[Opening Data in this exercise section]

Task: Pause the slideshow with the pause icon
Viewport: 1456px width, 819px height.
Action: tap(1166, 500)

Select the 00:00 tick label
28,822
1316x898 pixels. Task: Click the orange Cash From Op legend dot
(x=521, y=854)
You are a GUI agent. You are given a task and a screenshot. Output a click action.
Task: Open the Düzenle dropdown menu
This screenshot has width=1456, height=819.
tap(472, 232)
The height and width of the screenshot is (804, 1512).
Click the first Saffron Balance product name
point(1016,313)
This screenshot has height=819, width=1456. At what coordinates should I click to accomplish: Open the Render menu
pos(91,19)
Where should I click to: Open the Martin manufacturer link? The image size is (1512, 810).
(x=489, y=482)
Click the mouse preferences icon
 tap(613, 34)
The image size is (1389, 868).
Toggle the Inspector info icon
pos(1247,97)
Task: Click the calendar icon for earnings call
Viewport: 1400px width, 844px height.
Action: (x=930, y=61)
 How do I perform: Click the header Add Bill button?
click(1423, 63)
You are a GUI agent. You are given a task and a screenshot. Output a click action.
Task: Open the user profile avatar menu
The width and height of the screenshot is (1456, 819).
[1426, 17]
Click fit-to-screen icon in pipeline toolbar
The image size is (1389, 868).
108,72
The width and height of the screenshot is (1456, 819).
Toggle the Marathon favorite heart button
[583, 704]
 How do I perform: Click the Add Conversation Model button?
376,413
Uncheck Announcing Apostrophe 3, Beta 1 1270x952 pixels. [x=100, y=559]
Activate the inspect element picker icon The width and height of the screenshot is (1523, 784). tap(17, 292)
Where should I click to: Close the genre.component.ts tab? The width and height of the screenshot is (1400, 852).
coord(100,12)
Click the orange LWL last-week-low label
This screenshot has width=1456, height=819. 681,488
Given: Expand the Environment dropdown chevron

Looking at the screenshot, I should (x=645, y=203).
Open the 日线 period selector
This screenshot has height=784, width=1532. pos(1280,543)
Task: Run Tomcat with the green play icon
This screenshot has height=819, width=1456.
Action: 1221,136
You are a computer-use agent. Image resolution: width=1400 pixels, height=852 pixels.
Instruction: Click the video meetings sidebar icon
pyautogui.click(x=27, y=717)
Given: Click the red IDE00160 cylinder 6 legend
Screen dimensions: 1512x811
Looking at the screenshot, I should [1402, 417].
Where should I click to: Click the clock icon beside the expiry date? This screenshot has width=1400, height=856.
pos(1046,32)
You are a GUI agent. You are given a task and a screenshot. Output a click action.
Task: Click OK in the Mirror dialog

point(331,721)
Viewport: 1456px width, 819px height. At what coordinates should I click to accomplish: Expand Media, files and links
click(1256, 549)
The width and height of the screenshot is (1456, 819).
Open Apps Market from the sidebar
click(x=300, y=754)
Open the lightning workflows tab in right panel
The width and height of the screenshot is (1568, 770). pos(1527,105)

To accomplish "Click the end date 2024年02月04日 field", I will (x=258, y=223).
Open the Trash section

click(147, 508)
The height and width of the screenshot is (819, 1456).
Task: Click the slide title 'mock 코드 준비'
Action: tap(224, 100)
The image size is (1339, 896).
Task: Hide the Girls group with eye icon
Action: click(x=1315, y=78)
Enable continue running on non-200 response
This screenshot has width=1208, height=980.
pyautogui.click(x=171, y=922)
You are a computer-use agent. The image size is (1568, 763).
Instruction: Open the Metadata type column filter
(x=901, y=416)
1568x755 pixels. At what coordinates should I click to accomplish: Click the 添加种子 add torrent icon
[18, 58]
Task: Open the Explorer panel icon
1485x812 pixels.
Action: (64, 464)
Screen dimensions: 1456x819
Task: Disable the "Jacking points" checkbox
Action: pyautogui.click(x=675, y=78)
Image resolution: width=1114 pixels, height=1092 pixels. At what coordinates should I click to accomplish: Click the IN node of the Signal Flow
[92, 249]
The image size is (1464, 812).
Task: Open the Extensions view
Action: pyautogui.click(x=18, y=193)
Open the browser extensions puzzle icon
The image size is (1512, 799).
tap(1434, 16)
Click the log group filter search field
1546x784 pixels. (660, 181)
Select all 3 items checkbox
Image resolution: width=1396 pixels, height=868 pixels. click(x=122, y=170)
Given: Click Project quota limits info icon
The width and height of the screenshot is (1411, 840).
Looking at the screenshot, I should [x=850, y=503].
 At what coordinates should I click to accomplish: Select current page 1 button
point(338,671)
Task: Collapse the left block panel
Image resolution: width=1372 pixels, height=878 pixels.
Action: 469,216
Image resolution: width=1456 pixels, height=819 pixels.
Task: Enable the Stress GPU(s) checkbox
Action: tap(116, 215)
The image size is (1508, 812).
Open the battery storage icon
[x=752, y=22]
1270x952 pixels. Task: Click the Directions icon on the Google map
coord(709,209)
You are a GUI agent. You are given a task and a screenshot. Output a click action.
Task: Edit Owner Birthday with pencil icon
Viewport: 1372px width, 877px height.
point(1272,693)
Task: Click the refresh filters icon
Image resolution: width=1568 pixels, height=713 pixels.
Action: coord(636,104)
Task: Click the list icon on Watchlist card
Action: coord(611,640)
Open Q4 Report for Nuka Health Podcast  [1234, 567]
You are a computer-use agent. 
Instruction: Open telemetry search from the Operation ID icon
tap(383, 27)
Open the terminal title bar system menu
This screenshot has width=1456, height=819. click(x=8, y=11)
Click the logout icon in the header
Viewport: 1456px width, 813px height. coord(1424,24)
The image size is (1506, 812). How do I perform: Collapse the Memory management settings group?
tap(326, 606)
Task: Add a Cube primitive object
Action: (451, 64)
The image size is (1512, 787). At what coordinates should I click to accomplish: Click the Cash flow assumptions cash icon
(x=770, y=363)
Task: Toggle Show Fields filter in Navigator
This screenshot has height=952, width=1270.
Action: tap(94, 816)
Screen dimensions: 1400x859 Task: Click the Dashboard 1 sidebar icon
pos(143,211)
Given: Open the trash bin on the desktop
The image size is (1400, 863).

[Closing Data in this exercise section]

• [Task objective] Produce a word-for-word copy of everything above from the line holding "Select the 00:00 tick label" down to the line holding "Uncheck Announcing Apostrophe", with both of those lines kept.

• [Task result]
Select the 00:00 tick label
28,822
1316x898 pixels. Task: Click the orange Cash From Op legend dot
(x=521, y=854)
You are a GUI agent. You are given a task and a screenshot. Output a click action.
Task: Open the Düzenle dropdown menu
This screenshot has width=1456, height=819.
tap(472, 232)
The height and width of the screenshot is (804, 1512).
Click the first Saffron Balance product name
point(1016,313)
This screenshot has height=819, width=1456. At what coordinates should I click to accomplish: Open the Render menu
pos(91,19)
Where should I click to: Open the Martin manufacturer link? The image size is (1512, 810).
(x=489, y=482)
Click the mouse preferences icon
 tap(613, 34)
The image size is (1389, 868).
Toggle the Inspector info icon
pos(1247,97)
Task: Click the calendar icon for earnings call
Viewport: 1400px width, 844px height.
Action: (x=930, y=61)
 How do I perform: Click the header Add Bill button?
click(1423, 63)
You are a GUI agent. You are given a task and a screenshot. Output a click action.
Task: Open the user profile avatar menu
The width and height of the screenshot is (1456, 819).
[1426, 17]
Click fit-to-screen icon in pipeline toolbar
The image size is (1389, 868).
108,72
The width and height of the screenshot is (1456, 819).
Toggle the Marathon favorite heart button
[583, 704]
 How do I perform: Click the Add Conversation Model button?
376,413
Uncheck Announcing Apostrophe 3, Beta 1 1270x952 pixels. [x=100, y=559]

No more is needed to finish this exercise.